[Challenge]
Rewrite the material from the line containing "Where should I click to: Choose" down to the line containing "pos(246,361)", changing "Viewport" to "Display" and leaving everything else as it is. Return only those lines.

------------------------------

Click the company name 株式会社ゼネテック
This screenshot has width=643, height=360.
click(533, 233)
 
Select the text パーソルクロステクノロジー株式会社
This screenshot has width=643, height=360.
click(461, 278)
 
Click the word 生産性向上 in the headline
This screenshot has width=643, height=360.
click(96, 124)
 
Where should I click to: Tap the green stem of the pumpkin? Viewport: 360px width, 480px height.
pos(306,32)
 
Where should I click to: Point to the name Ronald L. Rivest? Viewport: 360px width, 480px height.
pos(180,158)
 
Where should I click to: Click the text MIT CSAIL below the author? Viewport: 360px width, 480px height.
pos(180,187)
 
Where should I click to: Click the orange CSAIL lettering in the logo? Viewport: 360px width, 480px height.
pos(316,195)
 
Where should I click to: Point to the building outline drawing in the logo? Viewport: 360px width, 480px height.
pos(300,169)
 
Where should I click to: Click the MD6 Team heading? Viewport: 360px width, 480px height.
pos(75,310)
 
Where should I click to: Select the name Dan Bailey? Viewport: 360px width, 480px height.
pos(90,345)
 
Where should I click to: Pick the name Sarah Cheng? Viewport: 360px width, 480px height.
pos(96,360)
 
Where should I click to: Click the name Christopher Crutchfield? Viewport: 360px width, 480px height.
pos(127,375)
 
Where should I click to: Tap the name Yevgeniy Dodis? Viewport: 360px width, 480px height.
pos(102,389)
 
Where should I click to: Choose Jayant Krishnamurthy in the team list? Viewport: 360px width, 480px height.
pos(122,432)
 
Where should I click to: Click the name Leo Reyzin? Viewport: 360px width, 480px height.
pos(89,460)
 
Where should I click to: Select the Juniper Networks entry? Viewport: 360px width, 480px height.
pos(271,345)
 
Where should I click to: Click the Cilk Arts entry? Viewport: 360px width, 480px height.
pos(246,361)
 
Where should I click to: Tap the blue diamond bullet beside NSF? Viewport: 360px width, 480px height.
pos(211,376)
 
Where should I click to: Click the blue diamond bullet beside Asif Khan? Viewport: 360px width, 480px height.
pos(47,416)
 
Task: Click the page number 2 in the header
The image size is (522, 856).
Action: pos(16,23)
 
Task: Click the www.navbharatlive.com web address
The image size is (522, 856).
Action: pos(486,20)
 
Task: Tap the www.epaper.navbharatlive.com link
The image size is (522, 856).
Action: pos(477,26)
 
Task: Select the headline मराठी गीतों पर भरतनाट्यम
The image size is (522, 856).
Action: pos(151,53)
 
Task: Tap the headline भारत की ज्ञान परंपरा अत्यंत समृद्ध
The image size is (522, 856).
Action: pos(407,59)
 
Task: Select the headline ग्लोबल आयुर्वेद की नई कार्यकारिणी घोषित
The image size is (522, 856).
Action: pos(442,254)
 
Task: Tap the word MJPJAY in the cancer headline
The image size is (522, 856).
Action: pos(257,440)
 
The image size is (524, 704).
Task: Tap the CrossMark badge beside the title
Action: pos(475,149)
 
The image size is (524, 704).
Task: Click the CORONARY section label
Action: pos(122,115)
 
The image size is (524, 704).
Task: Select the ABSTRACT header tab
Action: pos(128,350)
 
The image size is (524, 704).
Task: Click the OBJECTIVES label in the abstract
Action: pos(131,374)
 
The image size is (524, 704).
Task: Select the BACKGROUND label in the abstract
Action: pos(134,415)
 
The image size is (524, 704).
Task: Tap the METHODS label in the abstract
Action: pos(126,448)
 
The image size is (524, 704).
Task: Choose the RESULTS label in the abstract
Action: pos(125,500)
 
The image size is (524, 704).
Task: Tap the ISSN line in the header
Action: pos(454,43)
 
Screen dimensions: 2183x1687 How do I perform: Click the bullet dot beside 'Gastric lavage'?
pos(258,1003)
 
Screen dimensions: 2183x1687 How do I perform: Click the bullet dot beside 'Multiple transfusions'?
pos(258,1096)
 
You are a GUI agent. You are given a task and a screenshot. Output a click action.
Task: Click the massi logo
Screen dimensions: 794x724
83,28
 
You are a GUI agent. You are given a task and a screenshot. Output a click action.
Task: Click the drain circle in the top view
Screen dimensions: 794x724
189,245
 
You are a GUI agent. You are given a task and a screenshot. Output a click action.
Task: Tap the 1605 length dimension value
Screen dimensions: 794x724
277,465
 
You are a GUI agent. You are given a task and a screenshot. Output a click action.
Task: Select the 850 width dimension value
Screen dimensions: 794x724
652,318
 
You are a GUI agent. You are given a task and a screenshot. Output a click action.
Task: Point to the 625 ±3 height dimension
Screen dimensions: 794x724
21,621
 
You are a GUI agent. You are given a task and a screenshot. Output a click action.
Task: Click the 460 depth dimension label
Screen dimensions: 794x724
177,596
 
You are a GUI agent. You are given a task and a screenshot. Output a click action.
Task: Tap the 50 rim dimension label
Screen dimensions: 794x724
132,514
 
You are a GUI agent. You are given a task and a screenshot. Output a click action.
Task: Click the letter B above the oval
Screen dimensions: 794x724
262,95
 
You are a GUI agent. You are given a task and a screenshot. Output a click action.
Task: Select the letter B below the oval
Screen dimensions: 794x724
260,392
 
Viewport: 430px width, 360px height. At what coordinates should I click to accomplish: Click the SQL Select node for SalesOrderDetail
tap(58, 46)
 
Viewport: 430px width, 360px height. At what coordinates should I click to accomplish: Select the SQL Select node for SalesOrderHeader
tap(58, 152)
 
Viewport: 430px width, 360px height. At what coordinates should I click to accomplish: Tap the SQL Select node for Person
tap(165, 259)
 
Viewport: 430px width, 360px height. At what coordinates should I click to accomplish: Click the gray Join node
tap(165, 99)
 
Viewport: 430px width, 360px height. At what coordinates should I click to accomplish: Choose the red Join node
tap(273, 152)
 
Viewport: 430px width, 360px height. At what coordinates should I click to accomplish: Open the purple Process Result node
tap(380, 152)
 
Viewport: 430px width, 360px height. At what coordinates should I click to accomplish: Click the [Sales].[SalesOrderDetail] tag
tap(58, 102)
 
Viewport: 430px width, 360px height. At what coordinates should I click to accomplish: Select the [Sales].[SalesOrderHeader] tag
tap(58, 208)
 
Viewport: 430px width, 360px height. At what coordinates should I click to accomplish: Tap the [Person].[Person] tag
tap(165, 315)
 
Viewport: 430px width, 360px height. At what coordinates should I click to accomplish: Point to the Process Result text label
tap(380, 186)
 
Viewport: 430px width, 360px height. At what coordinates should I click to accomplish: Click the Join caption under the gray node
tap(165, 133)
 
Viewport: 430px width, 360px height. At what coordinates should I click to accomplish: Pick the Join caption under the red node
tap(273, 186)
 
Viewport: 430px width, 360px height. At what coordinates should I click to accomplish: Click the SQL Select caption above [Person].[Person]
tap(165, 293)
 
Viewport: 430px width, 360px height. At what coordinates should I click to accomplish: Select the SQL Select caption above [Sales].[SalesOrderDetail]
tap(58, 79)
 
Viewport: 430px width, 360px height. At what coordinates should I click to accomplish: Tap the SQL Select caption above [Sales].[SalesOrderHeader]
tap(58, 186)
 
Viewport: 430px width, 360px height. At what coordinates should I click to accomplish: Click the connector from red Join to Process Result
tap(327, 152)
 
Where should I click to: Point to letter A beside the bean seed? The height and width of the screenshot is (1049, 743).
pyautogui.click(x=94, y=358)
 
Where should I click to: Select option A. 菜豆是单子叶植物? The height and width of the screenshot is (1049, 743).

------------------------------

[Finished exercise]
Where should I click to: Choose Jayant Krishnamurthy in the team list? Display: 360px width, 480px height.
pos(122,432)
 
Where should I click to: Click the name Leo Reyzin? Display: 360px width, 480px height.
pos(89,460)
 
Where should I click to: Select the Juniper Networks entry? Display: 360px width, 480px height.
pos(271,345)
 
Where should I click to: Click the Cilk Arts entry? Display: 360px width, 480px height.
pos(246,361)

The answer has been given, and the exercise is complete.